===== Selected text

# What to get? Planning to strobe...



## ShootingStars (Nov 15, 2013)

Okay guys, what should I get next?
I have:
17-40 F4L
35 F1.4
70-200 F2.8 IS II

430 EX II Flash
ST-E2 Speedlite Transmitter

I am planning to get a strobing kit soon since I prefer shooting photoshoots and portraiture, and I am in Japan atm (I am from Canada). I can get some materials like the bracket and Yongnuo transmitters cheaper here than in Canada. The question is... DO I GET TWO SETS or ONE?

I have a budget around $800.... I was maybe thinking of investing in a Sigma 85 1.4 but maybe a strobing kit is higher priority... and tripod too.

What I plan to get?
1 Double sided umbrella (100cm).
1 Light stands (Manfrotto nano). 
2 Yonghuo 623C transmitters.
1 Flash bracket.

Are two strobing kits necessary for creativity and other uses? I feel like one is too basic though I know nothing about strobing >_> so should I invest in two sets or one? And I see everyone moving to the 600exRT, which makes my STE2 transmitter useless? Is there any use for STE2 transmitter?  I bought it along with the 430 EXII as a package deal.

Thanks for any help.


----------



## unfocused (Nov 15, 2013)

I don't know what prices are like in Japan, so I'll have to rely on U.S. Prices to estimate your $800 budget.

Get the following:

Two umbrellas (preferably convertibles, but if not, then one shoot through and one reflective)
Decent light stands (the nano looks a little delicate to me.) The heavier the better. Photoflex Medium Weight light stands are about $85 and are plenty sturdy for strobe work. Looks like Manfrotto has some similar ones.
A 600 EX-Rt ($500 with rebate in the U.S.)
2 x 3 ft (approx) size pieces of foam core (one black and one white)
Manfrotto Swivel umbrella adapters (2 @ $38 each). 
A big bag of plastic clamps from Home Depot or Lowes or other home improvement store(about $15 for assorted sizes) Or you can pay at least three times that amount for the same thing from a photo store)
A few pieces of black and white card stock (8 1/2 by 11 or larger)
Big rubber bands.

You can use the ST-E2 to fire both the 430 EXII and the 600 EX-RT on optical. 

This will give you a nice two light setup.

The foam core can be used as light modifiers. (Use the white on the opposite site of the strobe to soften shadows, use the black to keep the light off of things)

==========
===== Records

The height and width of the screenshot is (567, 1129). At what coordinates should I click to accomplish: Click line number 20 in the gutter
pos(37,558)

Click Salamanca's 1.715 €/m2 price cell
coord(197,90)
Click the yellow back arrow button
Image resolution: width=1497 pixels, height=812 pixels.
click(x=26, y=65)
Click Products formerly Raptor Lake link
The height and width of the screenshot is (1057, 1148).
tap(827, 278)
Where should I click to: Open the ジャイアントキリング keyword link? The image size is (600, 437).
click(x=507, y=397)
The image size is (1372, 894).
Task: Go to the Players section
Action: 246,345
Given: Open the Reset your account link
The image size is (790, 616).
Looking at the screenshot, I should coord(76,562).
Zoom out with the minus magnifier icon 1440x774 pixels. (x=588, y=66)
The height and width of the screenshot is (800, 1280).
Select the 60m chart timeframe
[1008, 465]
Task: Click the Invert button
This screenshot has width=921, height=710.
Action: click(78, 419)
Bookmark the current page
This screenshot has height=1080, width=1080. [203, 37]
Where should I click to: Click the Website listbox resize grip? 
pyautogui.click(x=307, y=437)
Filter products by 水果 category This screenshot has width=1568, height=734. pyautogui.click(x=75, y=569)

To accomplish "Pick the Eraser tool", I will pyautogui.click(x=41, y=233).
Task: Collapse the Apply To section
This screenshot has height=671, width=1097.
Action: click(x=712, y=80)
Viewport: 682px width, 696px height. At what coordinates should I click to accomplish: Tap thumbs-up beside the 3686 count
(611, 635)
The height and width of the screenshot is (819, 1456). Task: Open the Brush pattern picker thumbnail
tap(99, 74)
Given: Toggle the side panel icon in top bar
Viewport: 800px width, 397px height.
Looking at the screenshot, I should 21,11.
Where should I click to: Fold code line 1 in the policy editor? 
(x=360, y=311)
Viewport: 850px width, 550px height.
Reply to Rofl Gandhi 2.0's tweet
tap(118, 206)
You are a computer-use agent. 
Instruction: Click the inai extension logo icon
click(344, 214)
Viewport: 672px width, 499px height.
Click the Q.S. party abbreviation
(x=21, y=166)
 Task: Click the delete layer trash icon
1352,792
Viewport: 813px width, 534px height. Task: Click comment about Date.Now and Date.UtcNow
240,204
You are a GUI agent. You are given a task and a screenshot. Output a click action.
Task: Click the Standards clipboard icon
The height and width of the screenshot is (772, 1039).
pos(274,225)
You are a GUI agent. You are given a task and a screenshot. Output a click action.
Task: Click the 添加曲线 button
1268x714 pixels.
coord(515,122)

==========

● Required actions:
a – In the strobe lighting thread, what does unfocused say the ST-E2 can be used for?
b – Please sum up the strobe lighting thread in two sentences.
c – Carry on the strobe lighting thread from its final line.

● Responses for each task:
a – Firing both the 430 EXII and the 600 EX-RT on optical.

b – ShootingStars, who has several Canon lenses, a 430 EX II flash and an ST-E2 transmitter, asks whether to buy one or two strobing kits on a budget of around $800 and whether the ST-E2 is still useful. unfocused recommends a two-light setup built around a 600 EX-RT, with sturdier light stands, two umbrellas, foam core and clamps, and says the ST-E2 can fire both flashes on optical.

c –
The plastic clamps to hold up backdrops or attach the foam core to a light stand.
The white cardstock as a flag to bounce light from the strobe. The Black cardstock to form a snoot.

Don't buy the Yongnuo transmitters. Since you don't have much invested in your current setup, you might as well start transitioning to the 600 RT system. You can use it on optical until you've accumulated enough of them to switch over to RT (and believe me, you will accumulate more of them). At that point you can sell the 400 EX and the St-E2 and probably have almost enough to get a ST-E3 RT. No point in throwing good money after bad.

Don't waste your money on the cheapo umbrella brackets, they don't hold things in place and the locking nuts strip the plastic out after a few uses. The Manfrottos are metal and very sturdy. There are other brands, just be sure they are metal and heavy. 

You can use your 70-200 for all the portraits. No need to get another lens. 

This may be a bit over your budget, but with careful shopping it will be close.


----------



## RLPhoto (Nov 15, 2013)

I would buy a stand, Bracket and an bounce/shoot through umbrella. Then head to amazon and buy a set of el cheapo cowboy manual triggers. This should cost around 70$ for every thing and you can start with the 430II off-camera to get the handle on balancing ambient/flash exposure.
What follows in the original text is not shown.